Chapter 24
Sub-query Functions
“ A little manu often casts a long shadow.”
Table of Contents Chapter 24 – Sub-query Functions
– An IN List is much like a Subquery
– An IN List Never has Duplicates – Just like a Subquery
– An IN List Ignores Duplicates
– The Final Answer Set from the Subquery
– Quiz- Answer the Difficult Question
– Answer to Quiz- Answer the Difficult Question
– Should you use a Subquery of a Join?
– Answer to Quiz- Write the Subquery
– Quiz- Write the More Difficult Subquery
– Answer to Quiz- Write the More Difficult Subquery
– Quiz- Write the Subquery with an Aggregate
– Answer to Quiz- Write the Subquery with an Aggregate
– Quiz- Write the Correlated Subquery
– Answer to Quiz- Write the Correlated Subquery
– The Basics of a Correlated Subquery
– The Top Query always runs first in a Correlated Subquery
– The Bottom Query runs Last in a Correlated Subquery
– Quiz- Who is coming back in the Final Answer Set?
– Correlated Subquery Example vs. a Join with a Derived Table
– Correlated Subquery that Finds Duplicates
– Quiz- Write the NOT Subquery
– Answer to Quiz- Write the NOT Subquery
– Quiz- Write the Subquery using a WHERE Clause
– Answer to Quiz- Write the Subquery using a WHERE Clause
– Quiz- Write the Subquery with Two Parameters
– Answer to Quiz- Write the Subquery with Two Parameters
– How the Double Parameter Subquery Works
– More on how the Double Parameter Subquery Works
– Quiz – Write the Triple Subquery
– Answer to Quiz – Write the Triple Subquery
– Quiz – How many rows return on a NOT IN with a NULL?
– Answer – How many rows return on a NOT IN with a NULL?
– How to handle a NOT IN with Potential NULL Values
– How a Correlated Exists matches up
– The Correlated NOT Exists Answer Set
– Quiz – How many rows come back from this NOT Exists?
– Answer – How many rows come back from this NOT Exists?
An IN List is much like a Subquery
SELECT *
FROM Employee_Table
WHERE Dept_No IN (100, 200)
This query is very simple and easy to understand.
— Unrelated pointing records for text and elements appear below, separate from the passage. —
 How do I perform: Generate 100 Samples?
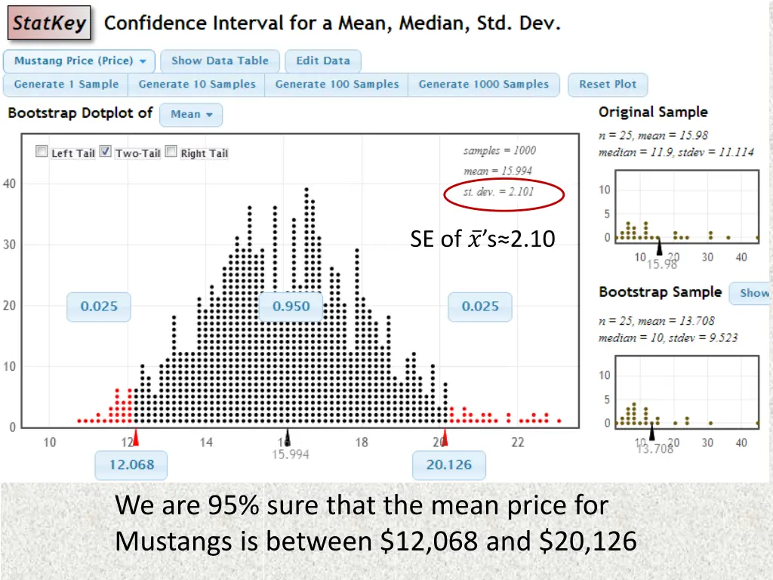pyautogui.click(x=337, y=85)
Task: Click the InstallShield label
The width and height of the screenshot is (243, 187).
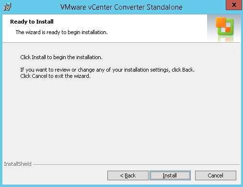Action: (18, 164)
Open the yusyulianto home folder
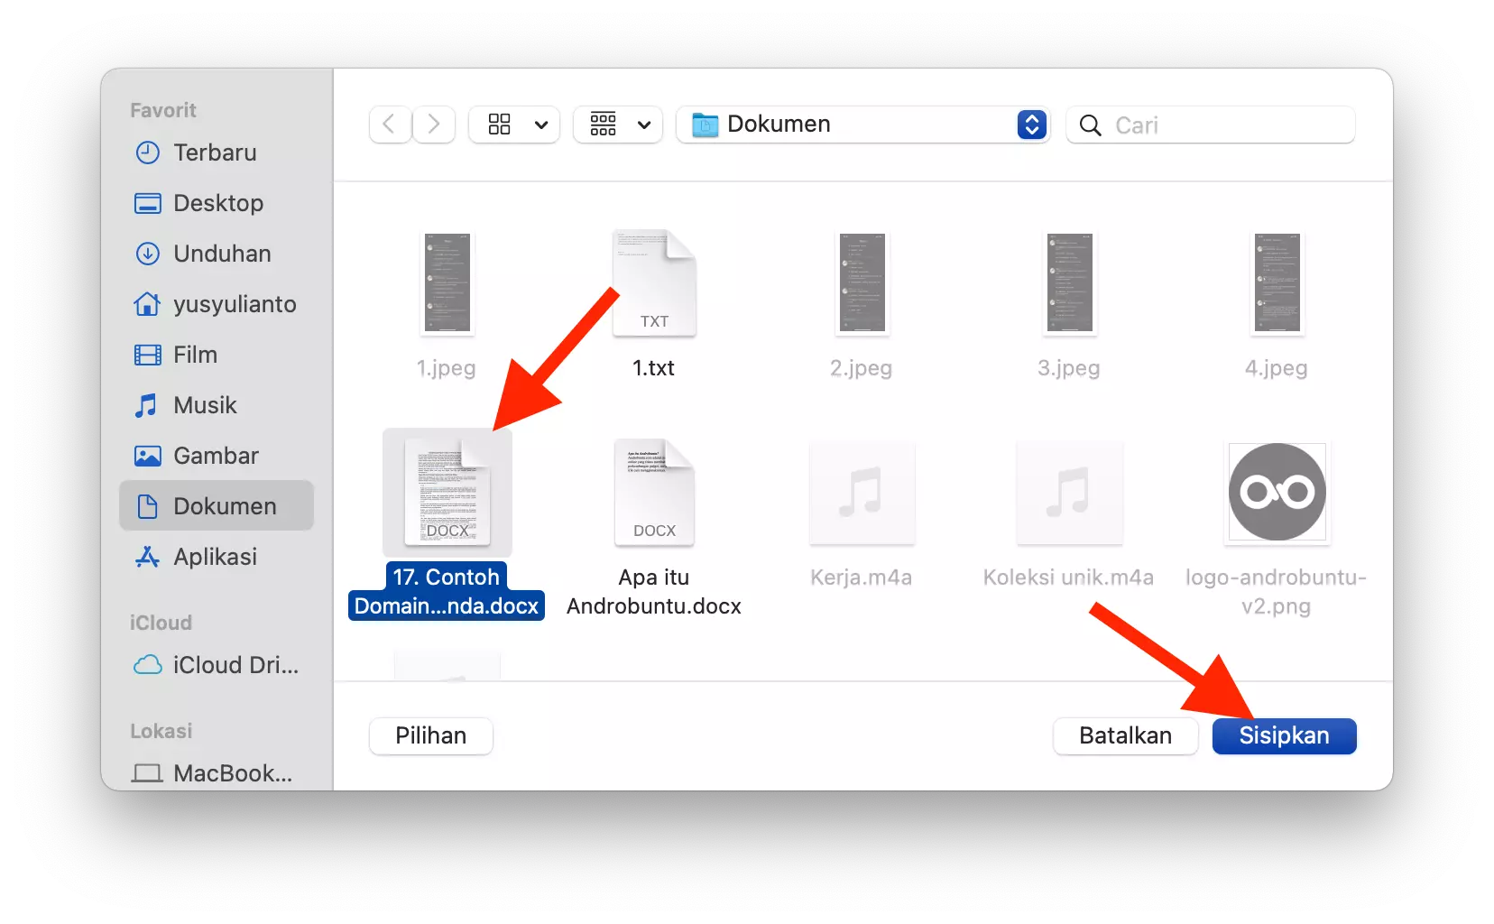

It uses an IN List to find all Employees who are in Dept_No 100 or Dept_No 200.
An IN List Never has Duplicates – Just like a Subquery
What is going on with this IN List? Why in the world are their duplicates in there? Will this query even work? What will the result set look like? Turn the page!
An IN List Ignores Duplicates
Duplicate values are ignored here. We got the same rows back as before and it is as if the system ignored the duplicate values in the IN List. That is exactly what happened.
The Subquery
There is a Top Query and a Bottom Query!
SELECT *
FROM Employee_Table
WHERE Dept_No IN (
SELECT Dept_No
FROM Department_Table) ;
The query above is a Subquery, which means there are multiple queries in the same SQL. The bottom query runs first and its purpose in life is to build a distinct list of values that it passes to the top query. The top query then returns the result set. This query solves the problem: Show all Employees in Valid Departments!
How a Basic Subquery Works
The Final Answer Set from the Subquery
Quiz- Answer the Difficult Question
How are Subqueries similar to Joins between two tables?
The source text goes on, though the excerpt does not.